> [Exercise task] Render the data below as a Markdown table with two columns, No. and Line, numbering each nonblank line in order. Omit the pictures.

- - -

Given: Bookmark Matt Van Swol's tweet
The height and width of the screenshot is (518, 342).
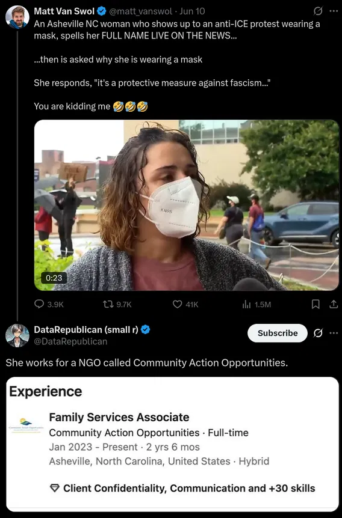Looking at the screenshot, I should tap(316, 304).
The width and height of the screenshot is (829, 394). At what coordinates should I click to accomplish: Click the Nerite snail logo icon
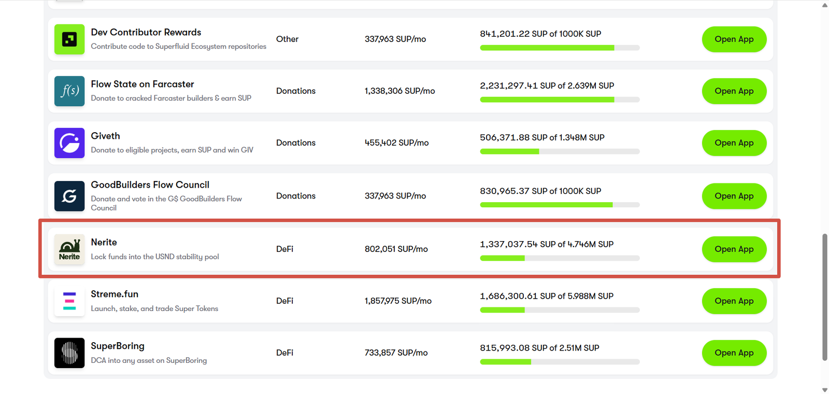coord(69,249)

- - -

> [Solution to this exercise]
| No. | Line |
|---|---|
| 1 | Given: Bookmark Matt Van Swol's tweet |
| 2 | The height and width of the screenshot is (518, 342). |
| 3 | Looking at the screenshot, I should tap(316, 304). |
| 4 | The width and height of the screenshot is (829, 394). At what coordinates should I click to accomplish: Click the Nerite snail logo icon |
| 5 | coord(69,249) |